The Summer of Love got its start at the Human Be-In in
January 1967. Held in Golden Gate Park near Haight-Ashbury,
this was the first big hippie event (if we discount the Sunset Strip riots of
1966, the catalyst for Buffalo Springfield's "For What It's Worth"). The Human
Be-in featured performances and speeches by the big players in the counterculture
movement - Timothy Leary, Allen Ginsberg, The Jefferson Airplane, and The
Grateful Dead. It was where the 40,000 in attendance tuned-in to the ideals of the Summer of Love.
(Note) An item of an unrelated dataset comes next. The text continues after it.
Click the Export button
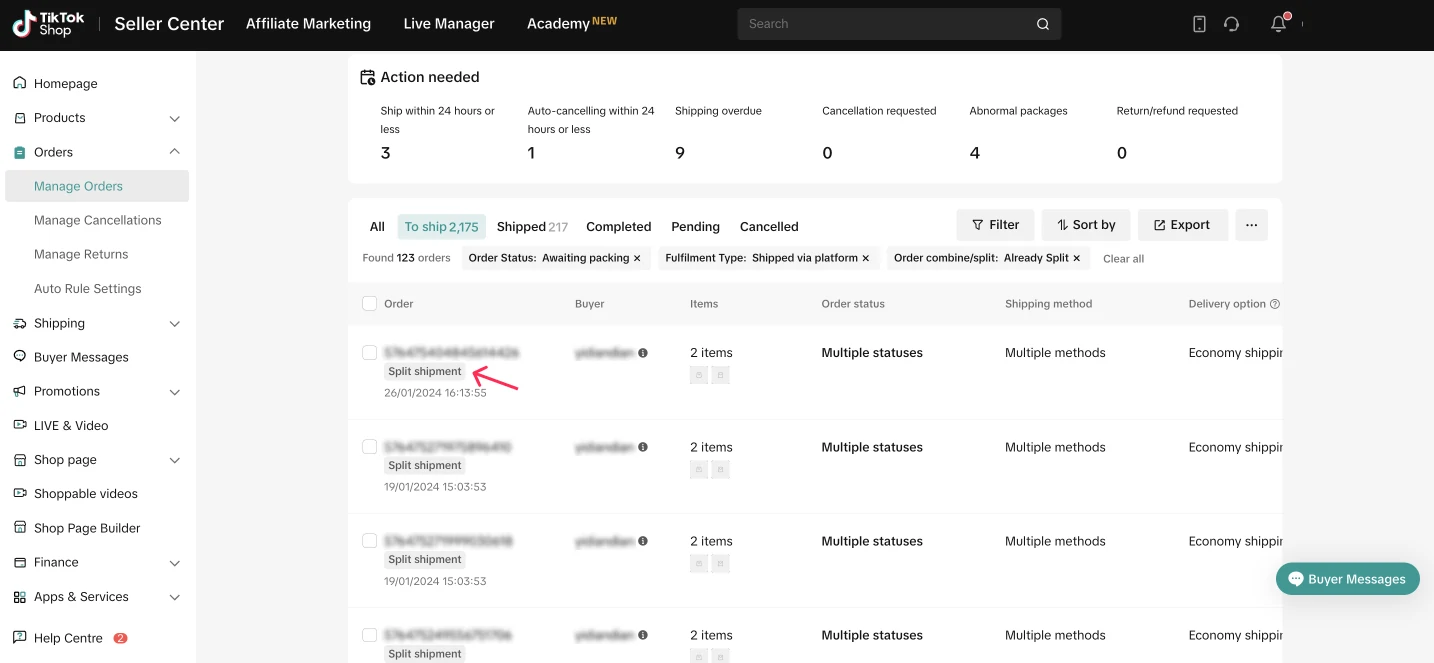 click(1182, 225)
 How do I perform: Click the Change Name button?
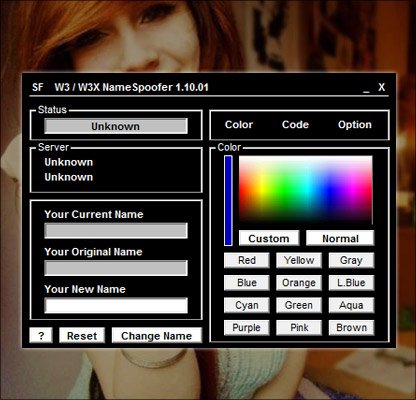pos(157,335)
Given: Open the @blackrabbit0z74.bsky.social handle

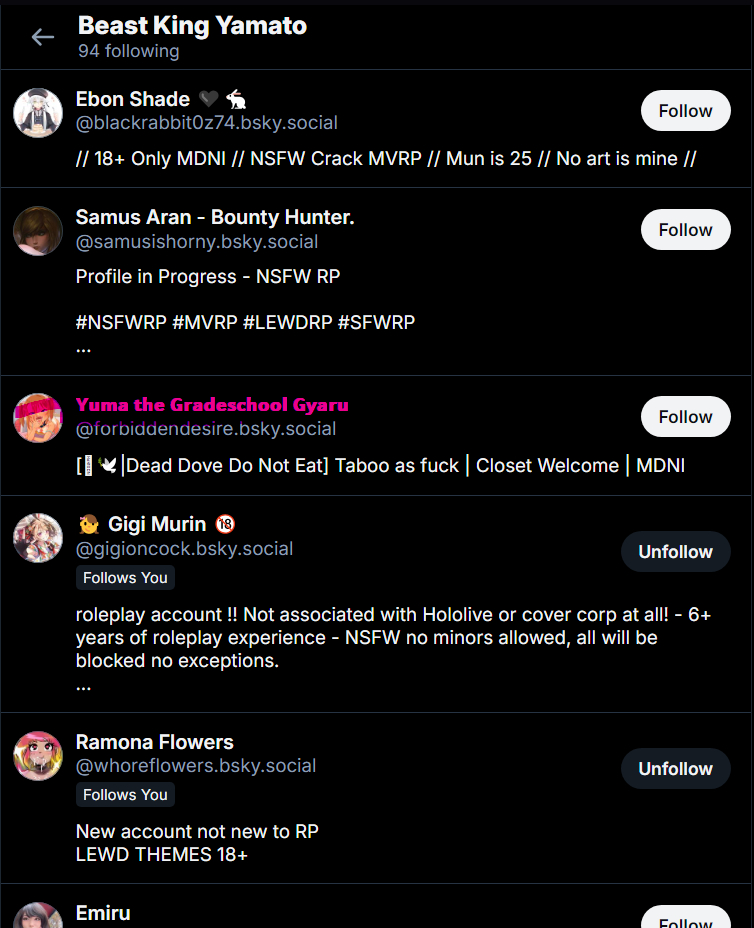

Fast forward to the approaching summer. Scott McKenzie's "San Francisco" was all over the radio. Although originally meant to promote the
Monterey Pop Festival in June, it quickly became the hippie national anthem
and the soundtrack to summer (oh, except for that Sgt. Pepper thing). Hundreds
of thousands of teens and 20-somethings converged on the Haight. They came in
search of peace and love, rebellion, experimentation, but most of all -
freedom.
The hippies congregated in Golden Gate Park and lived
communally as the gurus and intellectuals preached at the Human Be-In. Golden
Gate Park served as the unofficial chamber of hippie commerce for the Summer of
Love, where the "freaks" would sing, dance and just be. At night it was all about
the bands of the bay cities, known as the San Francisco Sound: Moby Grape,
Country Joe and the Fish, Malo, Big Brother and the Holding Company, Santana, and
New Riders of the Purple Sage – and of course The Dead and J.A.
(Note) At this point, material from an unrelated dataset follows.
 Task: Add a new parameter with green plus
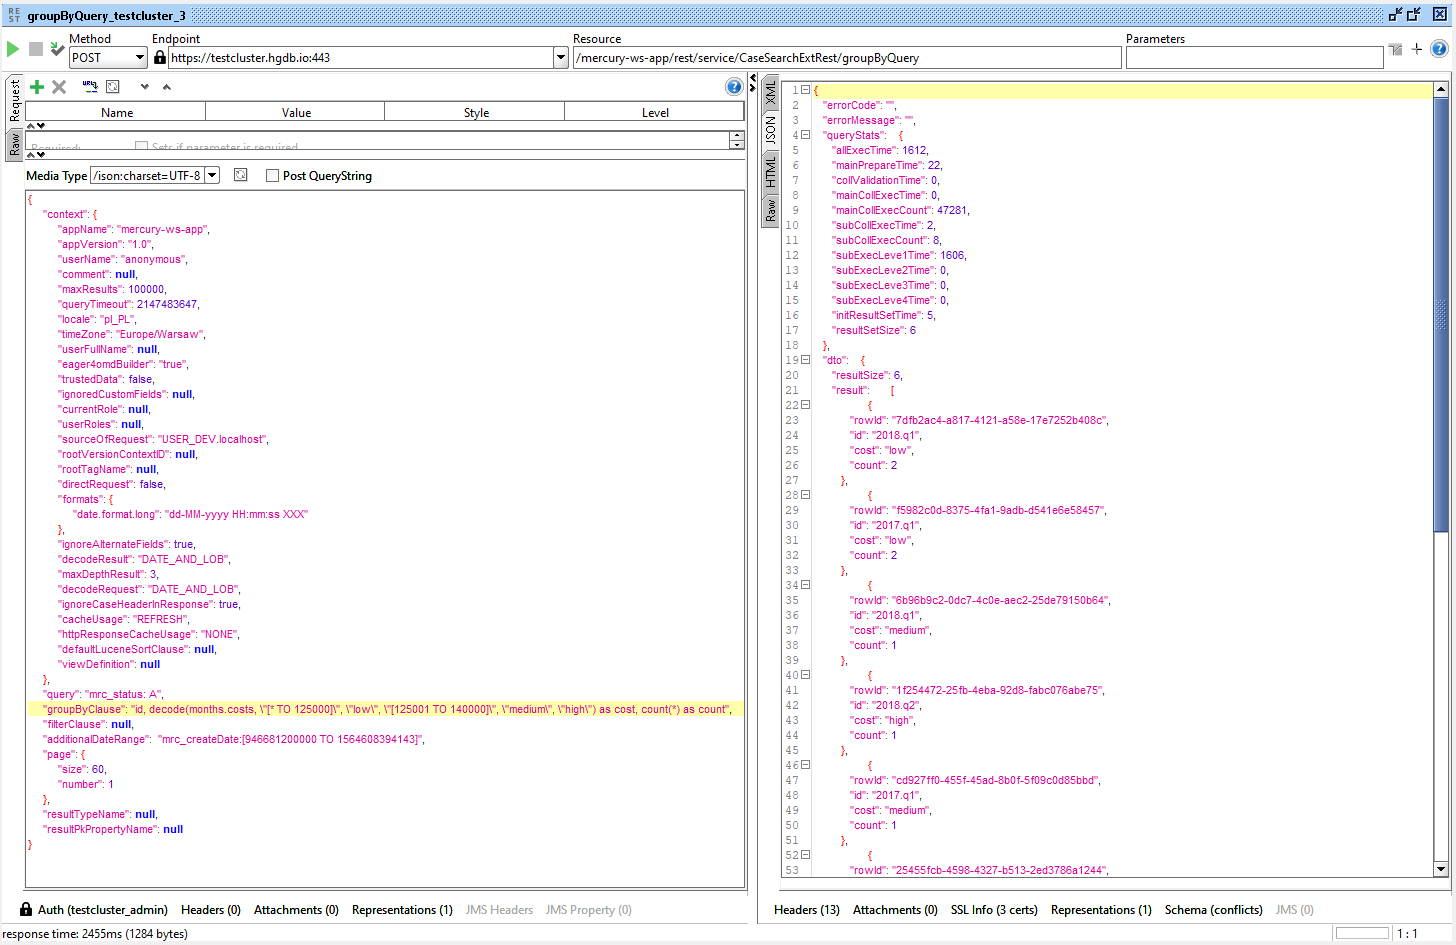[x=37, y=87]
By the end of summer came a time where there were just
too many people to fit; so many, in fact, that the community organized free health clinics and shelters because the city didn't have the resources.
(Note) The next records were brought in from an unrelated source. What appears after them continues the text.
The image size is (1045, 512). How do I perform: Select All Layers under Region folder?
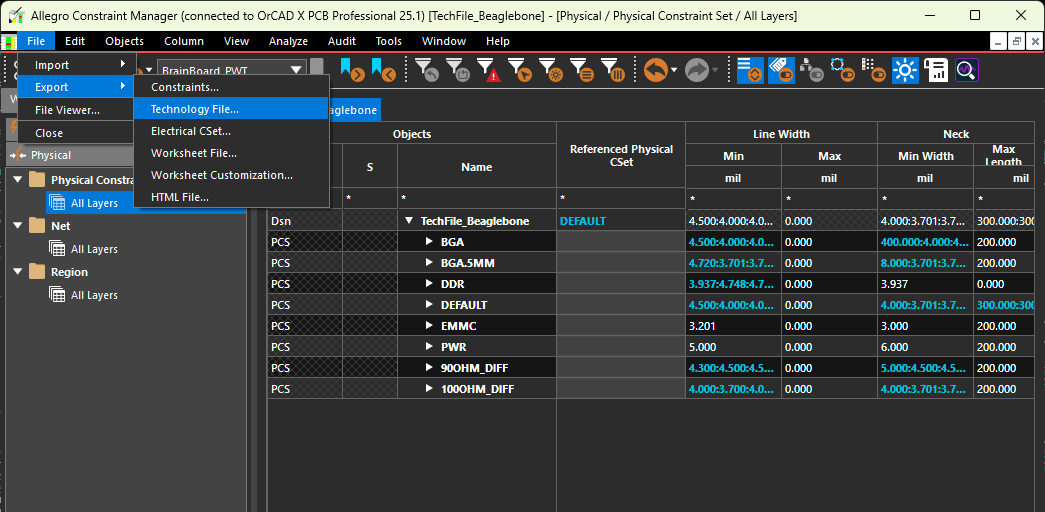point(94,295)
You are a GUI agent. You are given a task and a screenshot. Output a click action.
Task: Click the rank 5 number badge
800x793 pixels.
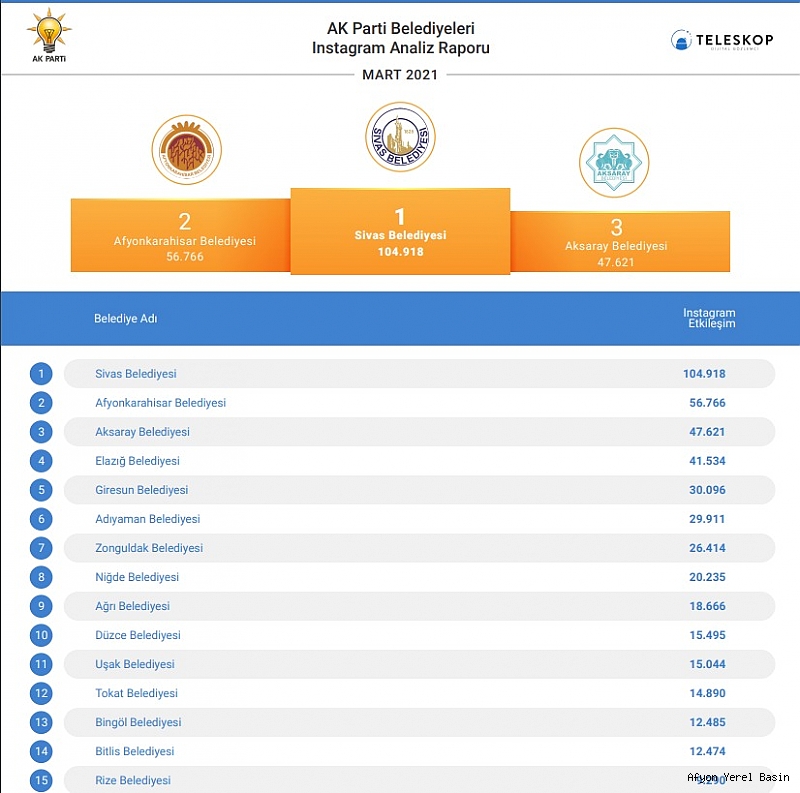(41, 490)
Unfortunately, homelessness, drug addiction, and crime became serious problems,
hippie ideals were exploited by clever marketers and the movement was overrun
by freeloaders. By October 1967, the Summer of Love was over, and the hippie
movement had moved elsewhere, leaving us to reminisce about the good times of
that life-changing summer in San Fran. Never was this vibrant little city so
vibrant. I’ve done my hippie tourism, seen the Grateful Dead house and the
Airplane mansion on Fulton Street, but some day, when someone invents a time
machine, Frisco in the Summer of Love is first on my bucket list.